The Supreme Court on Monday ordered a new hearing for death row inmate Troy Davis, whose supporters say is innocent and should be spared from execution for killing a police officer 20 years ago.
/ Source: The Associated Press

The Supreme Court on Monday ordered a new hearing for death row inmate Troy Davis, whose supporters say is innocent and should be spared from execution for killing a police officer 20 years ago.

Davis has spent 18 years on death row for the 1989 slaying of Savannah, Ga., police officer Mark MacPhail. Davis' attorneys insist that he is innocent and deserves a new trial because several witnesses at his trial have recanted their testimony.

The high court ordered a federal judge in Georgia to determine whether there is evidence "that could not have been obtained at the time of trial (that) clearly establishes petitioner's innocence."

Defense lawyers had appealed to the Supreme Court after a federal court denied a new trial request in April.

"The substantial risk of putting an innocent man to death clearly provides an adequate justification for holding an evidentiary hearing," said Justice John Paul Stevens, writing for the court. Justices Ruth Bader Ginsburg and Stephen Breyer concurred with Stevens.

MacPhail was slain 20 years ago while working off-duty as a security guard at a bus station. He had rushed to help a homeless man who had been pistol-whipped at a nearby parking lot, and was shot twice when he approached Davis and two other men. Witnesses identified Davis as the shooter at his 1991 trial.

Mistaken identity?
But Davis' lawyers say new evidence proves their client was a victim of mistaken identity.
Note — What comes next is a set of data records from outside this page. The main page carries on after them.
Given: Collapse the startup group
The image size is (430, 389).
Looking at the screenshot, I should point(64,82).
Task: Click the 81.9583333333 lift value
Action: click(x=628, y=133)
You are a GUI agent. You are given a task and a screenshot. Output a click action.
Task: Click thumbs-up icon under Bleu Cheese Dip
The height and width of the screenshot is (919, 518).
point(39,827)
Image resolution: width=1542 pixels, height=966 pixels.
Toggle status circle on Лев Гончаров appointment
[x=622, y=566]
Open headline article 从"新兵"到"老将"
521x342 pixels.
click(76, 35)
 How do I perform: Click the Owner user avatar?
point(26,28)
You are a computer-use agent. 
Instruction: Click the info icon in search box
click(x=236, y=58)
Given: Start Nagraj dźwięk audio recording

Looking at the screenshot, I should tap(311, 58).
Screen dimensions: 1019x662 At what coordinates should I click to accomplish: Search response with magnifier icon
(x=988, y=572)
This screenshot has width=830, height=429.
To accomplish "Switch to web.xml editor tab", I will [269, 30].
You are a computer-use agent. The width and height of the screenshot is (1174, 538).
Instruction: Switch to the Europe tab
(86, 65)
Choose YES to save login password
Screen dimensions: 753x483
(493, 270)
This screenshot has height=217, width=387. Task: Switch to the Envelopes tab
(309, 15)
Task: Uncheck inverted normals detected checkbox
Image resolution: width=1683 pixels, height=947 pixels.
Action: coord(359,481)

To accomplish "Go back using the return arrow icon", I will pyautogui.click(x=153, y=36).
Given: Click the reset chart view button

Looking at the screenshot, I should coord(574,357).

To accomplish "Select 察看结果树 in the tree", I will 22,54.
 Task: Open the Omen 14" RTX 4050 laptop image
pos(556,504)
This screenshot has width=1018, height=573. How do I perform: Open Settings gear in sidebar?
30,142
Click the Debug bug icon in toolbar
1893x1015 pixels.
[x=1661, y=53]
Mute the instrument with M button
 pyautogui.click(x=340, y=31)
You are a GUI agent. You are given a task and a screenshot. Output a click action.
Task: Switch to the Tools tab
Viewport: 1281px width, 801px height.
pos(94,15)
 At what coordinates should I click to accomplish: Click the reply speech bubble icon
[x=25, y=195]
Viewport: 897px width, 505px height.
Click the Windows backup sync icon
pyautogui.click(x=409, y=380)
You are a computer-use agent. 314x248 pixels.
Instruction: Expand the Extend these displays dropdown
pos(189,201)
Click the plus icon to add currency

They say three people who did not testify at Davis' trial have said another man confessed to the killing.

The case has attracted worldwide attention, with calls to stop Davis' execution from former President Jimmy Carter, Pope Benedict XVI and Nobel Peace Prize-winner Desmond Tutu.

But state and federal courts have rejected Davis' request for a new trial, and state officials have rejected calls for clemency.

Davis was scheduled to be executed on Sept. 23, but it was postponed after the Supreme Court agreed to consider whether he should get a new trial.

Justices Antonin Scalia and Clarence Thomas dissented from the decision to order an evidentiary hearing, with Scalia saying that "every judicial and executive body that has examined petitioner's claim has been unpersuaded."

Scalia writes dissent
Davis' "claim is a sure loser," Scalia said. "Transferring his petition to the District Court is a confusing exercise that can serve no purpose except to delay the state's execution of its lawful criminal judgment."

Scalia said the Supreme Court was sending the District Court for the Southern District of Georgia "on a fool's errand."

"That court is directed to consider evidence of actual innocence which has been reviewed and rejected at least three times," he said.

Justice Sonia Sotomayor, who was just confirmed as a new justice earlier this month, did not take part in the consideration of Davis' motion, the court said.